Sin embargo, las huelgas y manifestaciones organizadas por libaneses y palestinos en solidaridad con el Ejército Rojo Japonés dieron como resultado la concesión del derecho de asilo político al camarada Okamoto, y en abril de 2000 el Gobierno libanés reconoció su derecho de residencia, convirtiéndose así en el primer refugiado político reconocido oficialmente por el Estado libanés. Desde entonces, ha llevado una vida tranquila en el Líbano, rodeado de sus amigos palestinos y libaneses.
El Gobierno japonés siguió exigiendo su extradición, basándose en el caso del aeropuerto de Lydda de 1972 e ignorando el principio de que no se puede juzgar dos veces por el mismo delito según el derecho internacional, además de que su puesta en libertad se produjo en el marco de un intercambio de prisioneros conforme a los Convenios de Ginebra.
A pesar de haber recuperado su libertad gracias al intercambio, al camarada Okamoto no se le permitió regresar a Japón. La orden de detención siguió privándole de su libertad. Ante esta persecución continua, el camarada Okamoto optó por quedarse en el Líbano, entre los pueblos palestino y libanés.
En 1972, mientras contemplaba con sus dos compañeros japoneses el cielo estrellado sobre los templos de Baalbek, los combatientes que más tarde participarían en la operación de Lydda dijeron: «Si caemos como mártires en la lucha, nos convertiremos en estrellas entre las estrellas de Orión». Okamoto recordó estas palabras más tarde ante el tribunal militar israelí, reafirmando su compromiso de seguir siendo, en espíritu y en actitud, un combatiente al lado de todos aquellos que resisten la ocupación israelí por la liberación de Palestina.
Hoy, ahora que su espíritu ha superado las penas, no cabe duda de que se ha reunido con los compañeros que le precedieron.

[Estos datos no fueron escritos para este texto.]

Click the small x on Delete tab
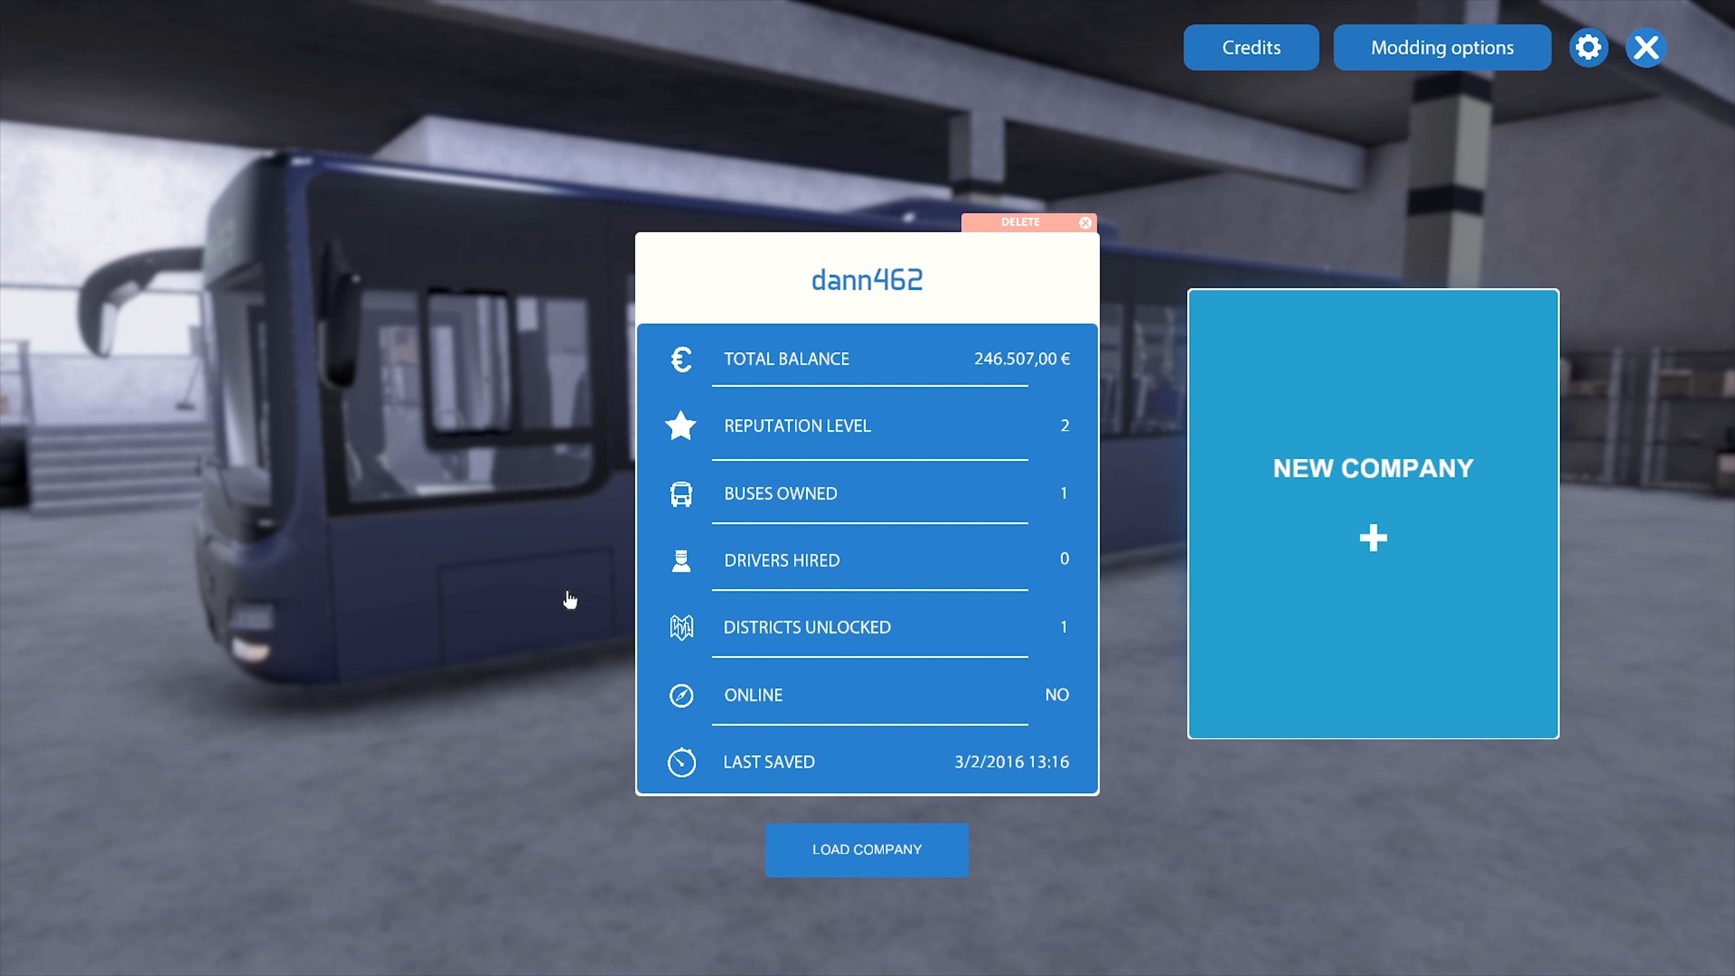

En un momento en que continúa el genocidio en Gaza y en la Cisjordania ocupada, junto con la ocupación de los territorios árabes y la agresión contra Irán, el entidad sionista prosigue sus crímenes sin tregua. No obstante, creemos que la victoria será, en última instancia, del pueblo palestino, y que nuestros compañeros fallecidos vislumbran ese día.
La resistencia del pueblo palestino a la ocupación inspira a los libres de todo el mundo, vincula la lucha de los palestinos con las luchas de todos los pueblos frente a la injusticia, la discriminación y el colonialismo, y da fuerza a nuestras luchas dondequiera que estemos.
La partida del camarada Okamoto nos trae a la memoria una etapa de internacionalismo revolucionario que encarnaron los combatientes de Lydda.
Camarada Okamoto, descansa en paz.
A nuestros amigos de Palestina y de todo el mundo árabe, les expresamos nuestro más sincero agradecimiento por el cuidado, la solidaridad y la lealtad que han brindado al camarada Okamoto a lo largo de todos estos años. Asimismo, con motivo de su fallecimiento, expresamos nuestro agradecimiento a los sucesivos gobiernos libaneses que le concedieron el derecho de asilo político.